As I drive up Highway 29 in Napa, I often wonder to myself just how much all those vines that sit about 4 feet from the edge of the highway deal with all the car exhaust and grime. I guess what I really wonder is how the winemakers deal with it. It’s not like you can just wash them very easily….
A bit of highway grime is one thing, but several weeks of heavy smoke represents an entirely different challenge. Despite plants’ (including grapevines’) tendency to filter the nasties out of the air and replace them with nice pure oxygen, there’s just no way for most flora to cope with extended periods of smoke. It permeates their membranes, and doesn’t make them very happy in the process.
The same is true for fruit. I can remember picking apples as a kid from an orchard that was downwind of a blaze, and despite carefully washing the fruit, tasting something that most certainly prevented me from finishing the apple.
Scientists in Australia have clearly proven that wine grapes are affected by smoke. In 2004 a series of fires significantly compromised a number of vineyards in Western Australia, and the farmers are still seeking compensation for the damage from the government.

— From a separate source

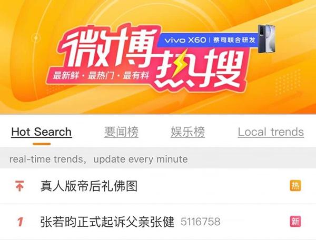This screenshot has width=316, height=240.
Task: Click the pinned-to-top arrow icon
Action: (19, 186)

Apparently it is possible to remove the smoke taint from wine, just as you can remove a number of other unwanted compounds or particulate matter. You filter and fine the wine. Apparently just the right filter can remove most of the “effects” of smoke on grapes. But what else has to be remove in the process I do not know.
When given the option to drink unfiltered, unfined wine, I always choose to do so, but when it comes to the 2008 vintage in some parts of Northern California, some may be forced to seriously filter their wine, or risk not having much of a wine at all. Or maybe some Napa Syrah will just have an extra note of smoke this year.